Tipsy, that’s what he is. What you are.
You lie to yourself. To the version of your heart that never got older than eleven, enraptured as you were the moment he walked into that classroom and hijacked your life. A bedtime story blooms in your head: you get him, somehow, over everybody else.
Call it a birthday wish.
“Such a gentleman,” you tease.
“Just take your shot,” Javier grumps, dark eyes rolling in that way that means he’s fighting off a grin. Stashing his cigarette between his teeth, he nudges the shot glass toward you and you watch a lick of tequila spill onto the bar before you grasp it.
Together, you swipe your tongues across the back of your hands: you his, and he yours, before Javier showers salt from little paper packets he stole from a stranger’s basket of fries. He winks as the salt clings to your skin, folding the packets neatly to stash in his back pocket. Then you clink your glasses, hook arms, lap the salt, and swallow.
Tequila stripes hot down your throat, hits the churn of your stomach, and you grin as you set down your empty glass next to his on the bartop. Tipsy in the dreamy way that can put you to sleep if you don’t drink on, your head tips onto his shoulder to rest a while and Javier, without you having to ask, tightens his hold around your waist like he knows you want him to.
“Don’t fall asleep,” he says, before his eyes flicker to the ceiling. “Got traditions to uphold.”
Above you, bras in every color known to man hang from the rafters and ceiling fans. Lacy things, plain things, hideous things—all polluted with a sheet of charcoal dust. You stab your elbow into his ribs, but Javier only holds you tighter, keeping your body in the cage of his.
“C’mon, baby,” he says. Eyes round and dark and twinkling with mischief. He clicks his tongue—daring you though he doesn’t have to. The heat of his proximity alone would do you in. That clumsy meeting of your bodies freshman year has not returned and you don’t think it ever will. He’s got Lorraine now, but the nicknames have stuck around. It’s normal, mundane, the way you call each other baby, cariño. Endearments felt with the whole heart but not the whole body.
Nena, however, was uttered by his plush lips just that once. Out of his mind on the precipice of release, probably doesn’t remember he said it. Probably didn’t realize even at the time.
You try not to wonder if he calls Lorraine nena now, but he probably does. Definitely does. He loves her.
“Rules are rules,” Javier presses, eyebrows flicking up.

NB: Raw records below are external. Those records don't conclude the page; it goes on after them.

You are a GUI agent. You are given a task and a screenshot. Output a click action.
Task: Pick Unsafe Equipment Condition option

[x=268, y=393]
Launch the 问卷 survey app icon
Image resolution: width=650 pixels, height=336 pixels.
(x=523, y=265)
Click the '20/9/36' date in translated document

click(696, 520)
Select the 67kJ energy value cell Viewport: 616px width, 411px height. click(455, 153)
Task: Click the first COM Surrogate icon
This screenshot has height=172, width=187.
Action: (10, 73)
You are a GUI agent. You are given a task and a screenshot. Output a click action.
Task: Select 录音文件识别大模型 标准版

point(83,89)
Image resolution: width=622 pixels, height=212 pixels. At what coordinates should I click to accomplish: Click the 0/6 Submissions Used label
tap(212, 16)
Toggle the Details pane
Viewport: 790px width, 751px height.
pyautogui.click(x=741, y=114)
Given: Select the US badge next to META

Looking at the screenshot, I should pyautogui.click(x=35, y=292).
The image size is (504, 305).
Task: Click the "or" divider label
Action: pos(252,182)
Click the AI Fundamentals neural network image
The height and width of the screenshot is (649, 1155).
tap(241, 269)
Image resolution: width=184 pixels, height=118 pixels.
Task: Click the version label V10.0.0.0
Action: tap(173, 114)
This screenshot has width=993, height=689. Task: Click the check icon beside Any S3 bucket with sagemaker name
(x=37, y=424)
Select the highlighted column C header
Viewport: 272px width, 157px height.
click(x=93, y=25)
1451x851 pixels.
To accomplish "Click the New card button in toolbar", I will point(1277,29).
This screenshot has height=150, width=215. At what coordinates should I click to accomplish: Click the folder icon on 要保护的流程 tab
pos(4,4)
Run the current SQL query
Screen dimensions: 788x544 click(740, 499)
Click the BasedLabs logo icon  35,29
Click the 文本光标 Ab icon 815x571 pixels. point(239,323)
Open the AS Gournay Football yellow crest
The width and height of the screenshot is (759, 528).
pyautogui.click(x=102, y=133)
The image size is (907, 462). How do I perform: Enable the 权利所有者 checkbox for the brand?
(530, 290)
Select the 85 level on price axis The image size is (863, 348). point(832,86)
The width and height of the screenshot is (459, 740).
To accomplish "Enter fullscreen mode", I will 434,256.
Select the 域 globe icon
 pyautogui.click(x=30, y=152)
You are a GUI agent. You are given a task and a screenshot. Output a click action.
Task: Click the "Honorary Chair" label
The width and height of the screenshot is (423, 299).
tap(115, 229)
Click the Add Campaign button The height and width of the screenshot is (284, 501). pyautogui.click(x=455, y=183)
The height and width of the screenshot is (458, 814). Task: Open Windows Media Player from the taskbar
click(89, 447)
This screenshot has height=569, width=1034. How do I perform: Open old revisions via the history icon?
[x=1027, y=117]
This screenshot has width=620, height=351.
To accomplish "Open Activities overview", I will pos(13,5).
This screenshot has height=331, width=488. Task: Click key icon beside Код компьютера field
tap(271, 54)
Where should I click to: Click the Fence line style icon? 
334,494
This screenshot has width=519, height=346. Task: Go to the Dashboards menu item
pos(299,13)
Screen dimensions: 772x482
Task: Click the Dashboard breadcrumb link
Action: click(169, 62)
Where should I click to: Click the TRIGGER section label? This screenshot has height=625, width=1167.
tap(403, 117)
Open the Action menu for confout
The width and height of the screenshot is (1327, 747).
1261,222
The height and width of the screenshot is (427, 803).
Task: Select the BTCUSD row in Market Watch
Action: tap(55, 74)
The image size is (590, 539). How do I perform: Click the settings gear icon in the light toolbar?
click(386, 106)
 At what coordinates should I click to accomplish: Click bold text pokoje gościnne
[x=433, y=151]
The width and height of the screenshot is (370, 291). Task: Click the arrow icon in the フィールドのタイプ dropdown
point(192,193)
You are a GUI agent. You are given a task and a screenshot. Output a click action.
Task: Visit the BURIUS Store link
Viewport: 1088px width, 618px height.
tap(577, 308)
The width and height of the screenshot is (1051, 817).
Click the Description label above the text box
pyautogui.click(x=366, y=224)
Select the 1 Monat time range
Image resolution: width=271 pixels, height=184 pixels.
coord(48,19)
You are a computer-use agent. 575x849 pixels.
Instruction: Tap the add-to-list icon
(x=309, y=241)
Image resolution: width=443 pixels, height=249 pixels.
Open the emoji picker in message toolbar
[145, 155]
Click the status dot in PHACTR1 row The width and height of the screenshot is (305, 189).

Rolling your eyes, you wrestle your arms behind your back to unclasp your bra through your shirt. His eyes hold yours as you drag the straps down your arms—left, then right—and you’d swear desire flares briefly in his eyes as you drag your bra from the sleeve of your shirt without having to undress. Must be the alcohol. Must just be him teasing you.
Still, your cheeks burn.
It’s not a nice bra, not one you’d show anyone, but Javier looks down as you hold it and moves below you, repositioning how you’re sitting on his lap.
“C’mon then,” he urges you, patting the small of your back with his broad hand.
You toss, someone across the bar lets out a masterful whistle, and your bra catches on the blade of the ceiling fan overhead perfectly. First try. Straps swinging, scalloped from the band. You beam—delighted by the applause that roars from the patrons nearest you—and the bartender slides down the line to offer another round on the house.
Smug, Javier leans forward to take one while you grab the other. Righteous in his posture: chest broad and upright, pressed against you. Shirt unbuttoned at the top like some swash-buckling pirate you’d swoon over in a movie. Seems it doesn’t matter how much you try to forget what it felt like to be wanted by him, you just can’t. In some other version of your lives, he might not have met Lorraine. Or he met her but didn’t want her, because he already had you.
But he has you now, anyway. Javier gets it both ways. A girlfriend—blonde, pretty, wry—and a best friend who love him in the same way, while he only has to return that affection to one.
One week from now, his mother will give you her rosary when you visit her hospital room. Green beads polished to pearls by her prayers.
Two weeks from now, she will die. The chemo has failed, unbeknown to the two of you.
You’ll watch Javier shoulder her casket from church to grave with Chucho, his uncle and cousins, in a suit that’s too snug across the breadth of his shoulders and the tie she bought him for prom. You’ll watch Lorraine hold his hand the whole ceremony, the whole wake, and afterwards he’ll spend a week in your bed, unable to sleep without your arms, ignoring Lorraine’s calls and chain-smoking like a man who wants to die. If he cries, he won’t let you see it. But he’ll lie with you in the burrow of your duvet, his face planted in the bowl of your neck, sometimes kissing there. Tiny, needy grazes you’ll wordlessly allow. Kissing in return the top of his head, his forehead, his cheeks and knuckles. Never his lips.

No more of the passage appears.